4. BUDGETARY IMPLICATIONS

Four out of five EAC Partner States are LDCs benefitting from the Everything But Arms initiative which offers them duty-free quota-free market access into the EU. Kenya benefits from the Market Access regulation which also offers duty-free quota-free market access into the EU. Therefore, there will be no budgetary implications given that the Agreement will continue their market access into the EU on the same terms.

5. OTHER ELEMENTS

• Implementation plans and monitoring, evaluation and reporting arrangements

The institutional provisions of the EAC EPA foresee the establishment of an EPA Council, responsible for supervising the implementation of the EPA. The EPA Council shall be composed of the representatives of the Parties at ministerial level and will be assisted by a Committee of Senior Officials.

A Consultative Committee will assist the Committee of Senior Officials with a view to promoting dialogue and co-operation between representatives of civil society, the private sector and social and economic partners. Finally, the EAC EPA shall be reviewed after every five years from the date of its entry into force.

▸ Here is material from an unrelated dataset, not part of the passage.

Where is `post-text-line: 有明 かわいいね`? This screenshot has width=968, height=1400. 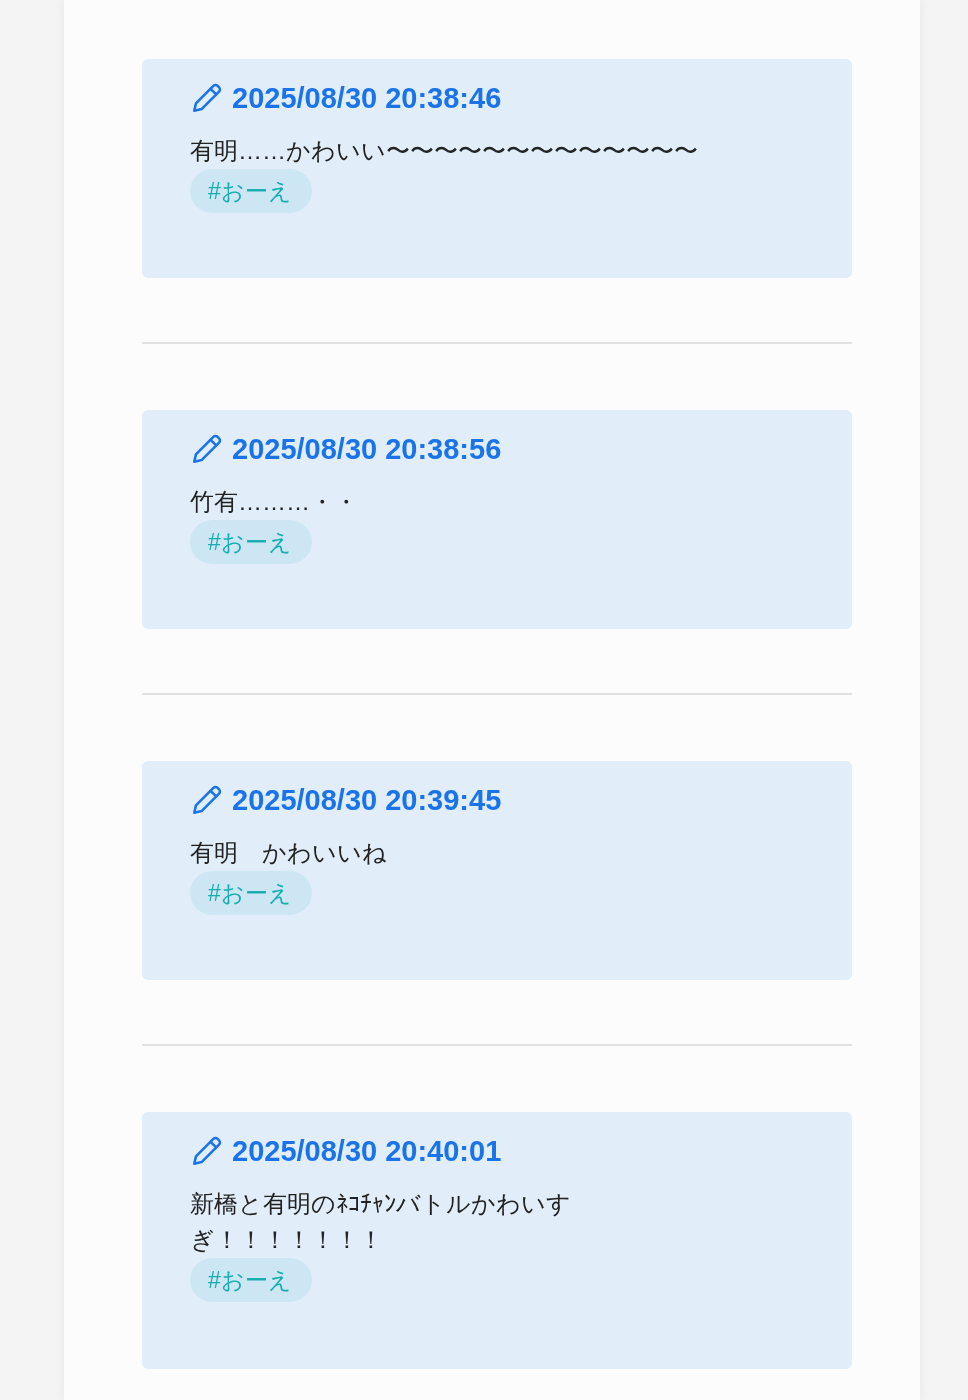 post-text-line: 有明 かわいいね is located at coordinates (288, 853).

• Explanatory documents (for directives)

Not applicable.

• Detailed explanation of the specific provisions of the proposal

The EAC EPA contains provisions on trade in goods, customs and trade facilitation, technical barriers to trade, sanitary and phytosanitary measures, and agriculture and fisheries.

The provisions concerning cooperation for the implementation of the development dimension lay down the priority areas of action for the implementation of the EAC EPA, which are set out in the Regional Indicative Programme for 2014-2020.

The EAC EPA contains commitments relating to regional integration, which will support the implementation of the EAC custom union.

The EAC EPA also provides for negotiations to be continued at the regional level on services, competition policy, investment and private sector development, environment and sustainable development, intellectual property rights, and transparency in public procurement.